Hader, pitching for the first time in 10 days, struck out three of the four batters he faced in the bottom of the ninth. He was finished, because he has not pitched more than one inning in a regular season game since 2020 and hasn’t pitched two full innings in a game since ‘19.
The Padres are also down Steven Wilson due to a pectoral strain and had to use Nick Martinez to finish the seventh inning and navigate the eighth after the Reds took a 2-1 lead with an unearned run in the sixth off starter Seth Lugo and a home run off Brent Honeywell in the seventh.
Trent Grisham hit a home run in a second consecutive game and was charged with his second error of the season.

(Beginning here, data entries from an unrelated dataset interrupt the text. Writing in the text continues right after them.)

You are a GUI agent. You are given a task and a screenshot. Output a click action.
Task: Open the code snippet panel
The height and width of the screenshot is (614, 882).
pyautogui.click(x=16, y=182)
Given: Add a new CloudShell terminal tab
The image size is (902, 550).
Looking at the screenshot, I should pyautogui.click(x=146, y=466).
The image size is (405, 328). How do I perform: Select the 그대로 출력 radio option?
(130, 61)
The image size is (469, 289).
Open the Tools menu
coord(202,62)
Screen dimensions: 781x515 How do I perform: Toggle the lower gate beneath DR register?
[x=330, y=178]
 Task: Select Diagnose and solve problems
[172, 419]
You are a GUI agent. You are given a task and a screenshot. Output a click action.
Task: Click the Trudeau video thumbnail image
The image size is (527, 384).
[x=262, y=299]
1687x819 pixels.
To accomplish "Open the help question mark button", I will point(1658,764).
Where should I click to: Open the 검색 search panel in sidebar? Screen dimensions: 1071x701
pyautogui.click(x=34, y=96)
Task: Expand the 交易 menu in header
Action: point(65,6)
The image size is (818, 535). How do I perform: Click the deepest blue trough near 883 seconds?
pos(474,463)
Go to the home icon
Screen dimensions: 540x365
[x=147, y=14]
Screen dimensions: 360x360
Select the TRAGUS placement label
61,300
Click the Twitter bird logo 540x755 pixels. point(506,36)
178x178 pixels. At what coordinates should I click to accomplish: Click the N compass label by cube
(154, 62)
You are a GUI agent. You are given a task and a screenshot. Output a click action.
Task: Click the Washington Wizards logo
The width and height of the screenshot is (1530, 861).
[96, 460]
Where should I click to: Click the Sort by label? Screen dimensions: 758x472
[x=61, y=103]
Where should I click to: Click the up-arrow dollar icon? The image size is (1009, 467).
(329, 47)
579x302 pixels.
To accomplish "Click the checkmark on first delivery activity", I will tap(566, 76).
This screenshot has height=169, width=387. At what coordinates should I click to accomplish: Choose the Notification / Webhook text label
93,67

One gave the Padres a 1-0 lead, one extended an inning and contributed to the Reds tying the game 1-1.
Lugo did not allow a hit until the fourth inning and finished having allowed just an unearned run on five hits in six innings, the longest of his three outings since a stay on the injured list rehabbing a left calf strain.
After Grisham led off the sixth inning with a home run, Lugo was a seemingly a routine catch from leaving the game with a 1-0 lead.
Lugo struck out McLain and Jonathan India, and it appeared he would get out of the sixth inning on a fly ball to left-center field by De La Cruz, the cleanup hitter. Soto ran 80 feet to his left, calling for the ball and holding out his bare hand toward a charging Grisham, who sprinted 96 feet from center field and only at the last instant pulled up as the ball fell between the pair and Cruz bounded to second base.
The next batter, Jake Fraley, flared a single over second baseman Rougned Odor to tie the game.
“It’s tough,” Lugo said. “I thought we played a good game, though. I think tonight’s game is something we can build off of and bring that tomorrow and the next day, and I think we’ll have some good results.”